A clear need to increase the level of redundancy was apparent due to a number of single points of failure. The UPS was supplied from a single 160A TPN supply however no secondary supply was available. Although the UPS was backed by a generator, it was unclear whether the air conditioning system was supported too. Staff also reported that a joint in the supply cable had recently failed causing a cut in supply to the computer room.

The UPS itself posed a risk as the UPS had only one string of batteries. As a result just one faulty battery would potentially take the whole system down. It was noted that the UPS Room air conditioning had no redundancy.

CRC found that the existing arrangement in the Server Room, with seven `split’ air conditioning units, was correctly sized for the load and that the room temperature was satisfactorily controlled. However, because of the nature of the Portacabin with its flat roof and limited insulation, radiated heat into the room was rendering the current air conditioning system ineffective in summertime. Furthermore, there was limited air circulation which resulted in `hot spots’.

The Portacabin presented many real risks to the critical function of the ICT Department servers and comms equipment. The flat roof with its potential leakage problems could have disastrous effects. Though Portacabin floors are relatively robust, they are not designed to take the loading of multiple server racks. Floor collapse therefore presented an additional risk. In addition, by nature the construction of the cabin is far less robust and offers limited protection from break-ins either via the door or by cutting through the thin walls. Windows in a server room also present extra security issues. Finally, and importantly, the construction and height of the building would prohibit best practice standards from being implemented.


CRC Recommendations

As the Prince Charles Hospital relies so heavily on the critical operations supplied by its ICT Department, CRC strongly suggested that the re-location of their existing facility be investigated further. The limitations of the current room represented a high level of risk together with environmental issues that would be difficult to overcome successfully.

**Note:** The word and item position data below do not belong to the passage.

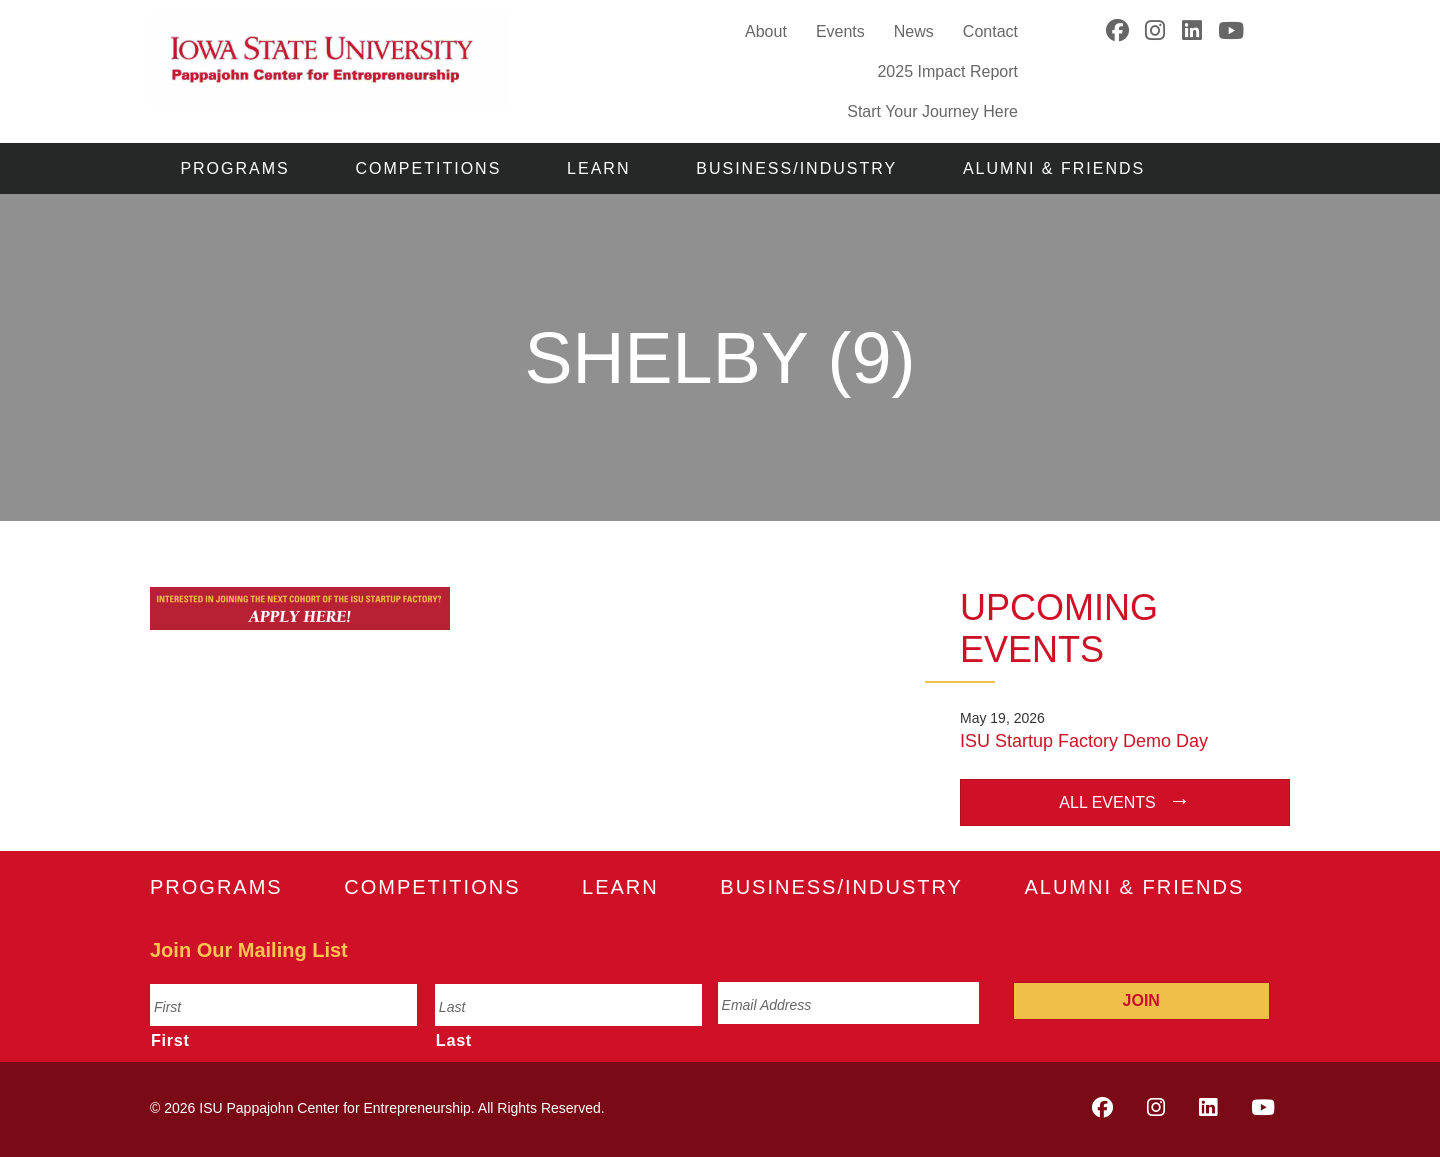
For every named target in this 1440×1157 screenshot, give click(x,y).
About (766, 31)
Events (840, 31)
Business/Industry (796, 168)
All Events (1107, 802)
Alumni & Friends (1054, 168)
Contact (990, 31)
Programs (234, 168)
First (170, 1040)
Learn (598, 168)
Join (1141, 1000)
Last (454, 1040)
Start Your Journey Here (932, 110)
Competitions (429, 168)
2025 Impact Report (947, 71)
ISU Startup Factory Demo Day (1084, 741)
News (914, 31)
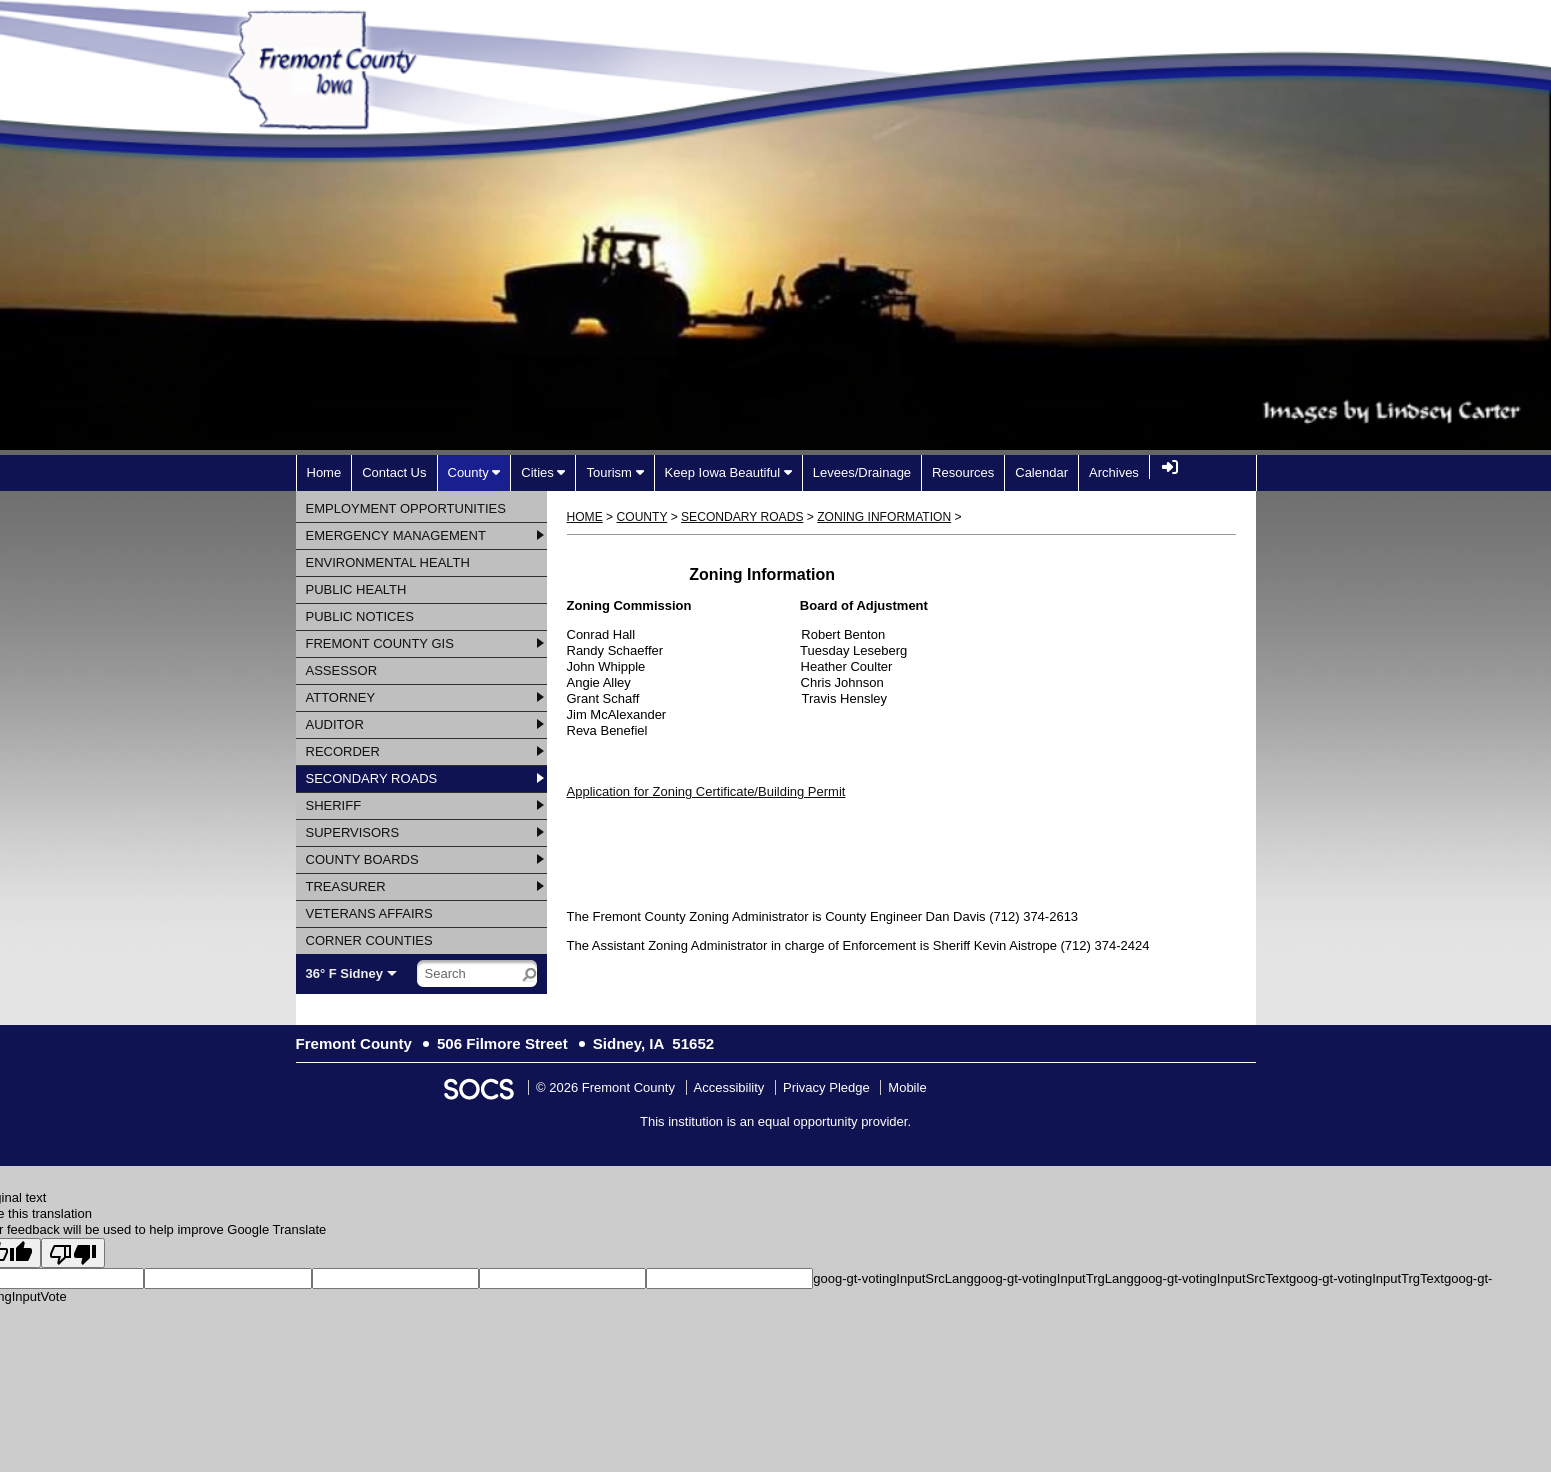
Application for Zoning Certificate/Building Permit (706, 791)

In addition, CRC recommended that ICT staff consider moving from their current `Tier 1’ UPS configuration to a `Tier 3’ solution to eliminate points of failure and ensure full UPS redundancy for all critical ICT operations.

CRC also recognised that short term solutions would need to be considered. For immediate attention, our consultant recommended that single points of failure be eliminated to increase the level of redundancy and, that as a minimum requirement ,`Tier 2’ protection would be advantageous. Within the computer room it was recommended that each rack is dual fed, each being supplied from an `A’ and `B’ source, hence offering full redundancy. By implementing these modifications the system would then be supported by an electrical infrastructure that was significantly more resilient than the present situation.



Re-development of the former morgue adjacent to the Portacabin is now underway and will allow for a fully secure, highly effective room to be constructed within the space and eradicate the problems faced. Any radiated heat issues previously identified will be entirely eliminated and, due to sufficient height within the new space, raised access flooring can be installed allowing for down-flow air conditioning units to be fitted.

The ICT team at The Prince Charles Hospital are currently implementing the recommended interim measures while budgetary approval is being sought for a `Tier 3’ solution.